See also: Are dark matter and dark energy scientific?

8 Replies to “At Aeon: Dark matter search derailed by dogma?

  1. 1
    PaV says:

    How about this?

    Together with Benoit Famaey in Strasbourg, my small group in Bonn is moving ahead anyway. Yes, we are being punished by not being granted some research money, but in our computers we are discovering a universe full of galaxies that look just like the real things – and this is awfully exciting. MOND could be the next great advance in gravitational research, building on the work of Newton and Einstein. This year’s detection of gravitational waves allows exciting new possibilities. Those waves have travelled cosmological distances, and so have passed through regions where Milgrom’s low-threshold effect should be significant. Gravitational wave studies will provide the kind of data needed to refine our ideas about MOND, and to explore cosmological thinking outside the constraints of dogma.

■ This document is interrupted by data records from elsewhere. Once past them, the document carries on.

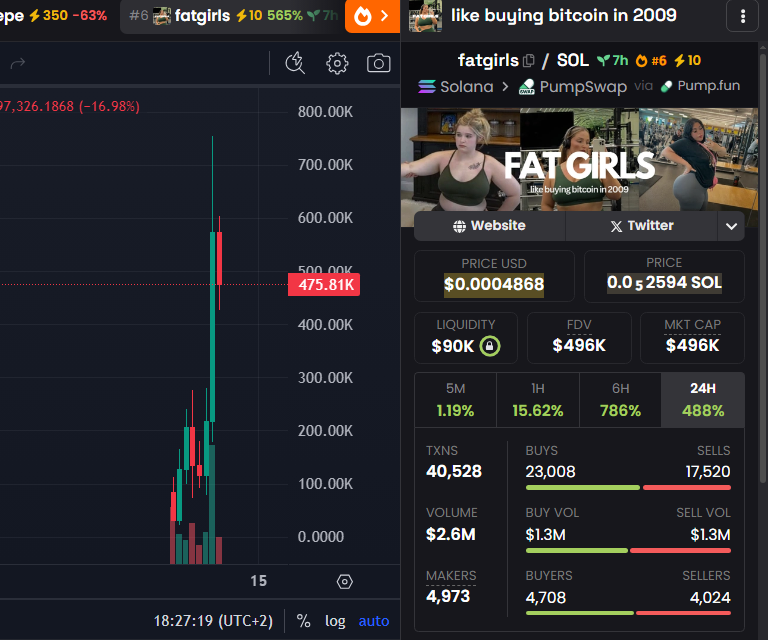The image size is (768, 640).
Task: Open the token Twitter link
Action: pos(641,226)
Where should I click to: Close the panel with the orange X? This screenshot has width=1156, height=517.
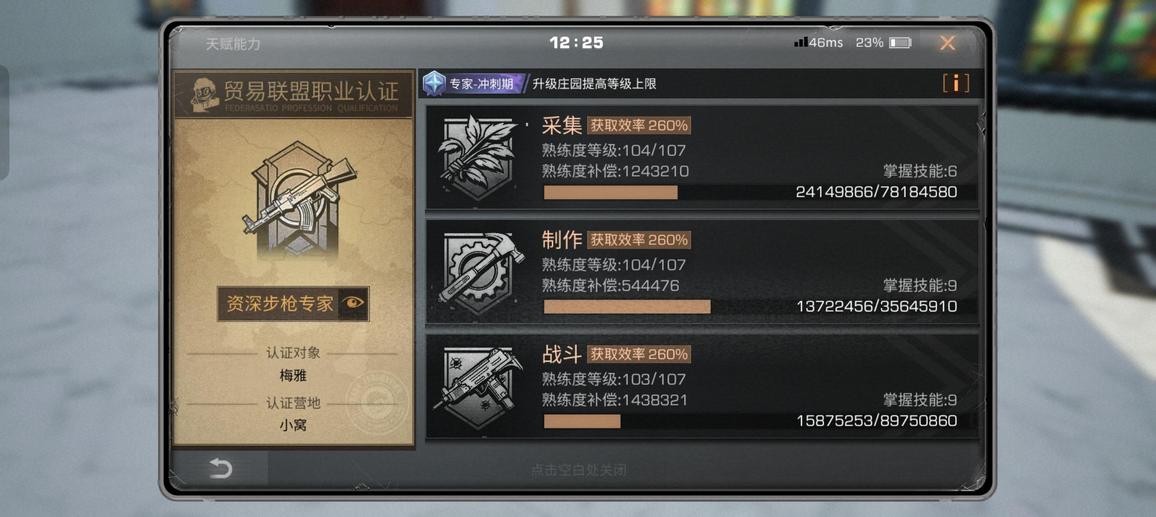(x=947, y=43)
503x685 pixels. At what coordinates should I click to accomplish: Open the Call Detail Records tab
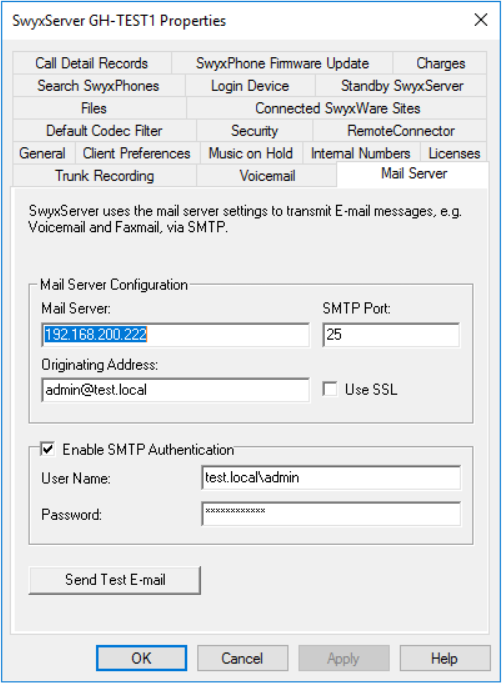[92, 63]
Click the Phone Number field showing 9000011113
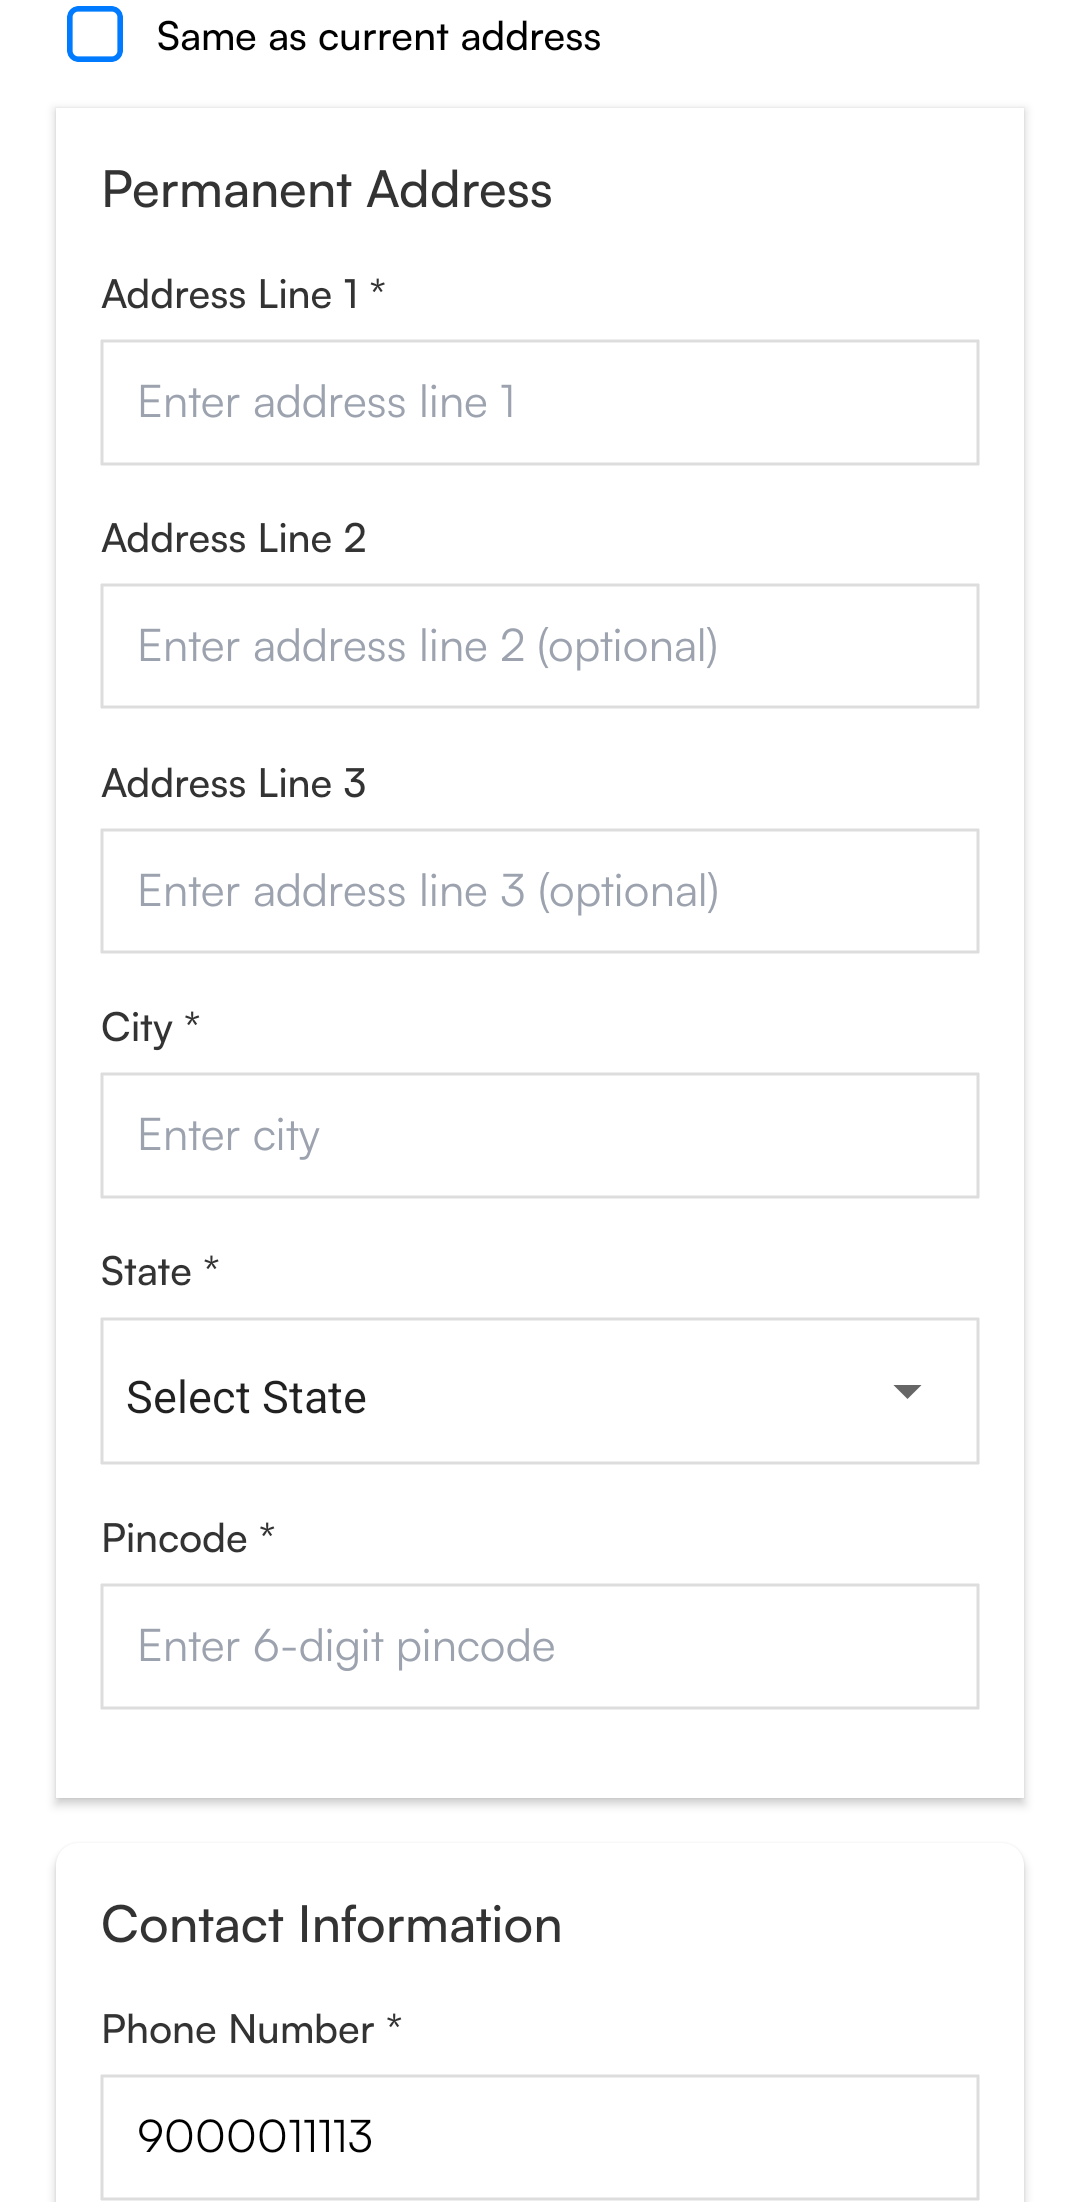The image size is (1080, 2202). [x=540, y=2137]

    What do you know? Scientists being “punished” for their views by being denied grants and who also feel the “constraints of dogma.” Yes, just like Darwinism.

  2. 2
    Seversky says:

    “Punished” for being denied grants? I wonder how many researchers are denied grants without feeling that they are being “punished” by an establishment for holding unorthodox views?

  3. 3
    Seversky says:

    Actually, it is the vicious attacks by unreconstructed Paleyists on theistic evolutionists that looks more like an attempt to impose religious orthodoxy.

  4. 4
    Jim Thibodeau says:

    If being denied a research grant is punishment, then literally every scientist I’ve ever known has been punished.

  5. 5
    Truthfreedom says:

    Moreira and López-García put forward their review (Ten reasons to exclude viruses from the tree of life. Nature Rev. Microbiol. 7, 306–311 (2009) as a decalogue on the position of giant viruses in the tree of life, mainly directed against our work on Mimivirus. My opinion is that, according to K. Popper,
    this reaction is more religious than scientific,
    and more the result of deductions than observed data. I propose an eleventh reason to exclude viruses from the tree of life: there is no such thing as a tree of life.
    Didier Raoult
    https://www.nature.com/articles/nrmicro2108-c6

    Dogmas anyone?

  6. 6
    Belfast says:

    If I ever buy a parrot I am going to call it Seversky.

  7. 7
    BobRyan says:

    The problem with science today is that most scientist must work for a corporation, university/college or a government. They must rely on grants for the money they need and will say whatever they need to say in order to get grants. Without grants, there is simply not enough money to perform experiments.
    What is needed is a modern day Edison. He may have been arrogant and had no problem taking credit for the work of others, since he never included their name on the patents. Edison also paid his people well and left them alone to experiment without red tape.
    Of scientists were not as afraid of the loss of grants, I wonder how many would actually be in support of macro-evolution today?

  8. 8
    martin_r says:

    Belfast @6

    i know it was your idea, i hope you don’t mind – if I ever buy a toy clown I am going to call it Seversky.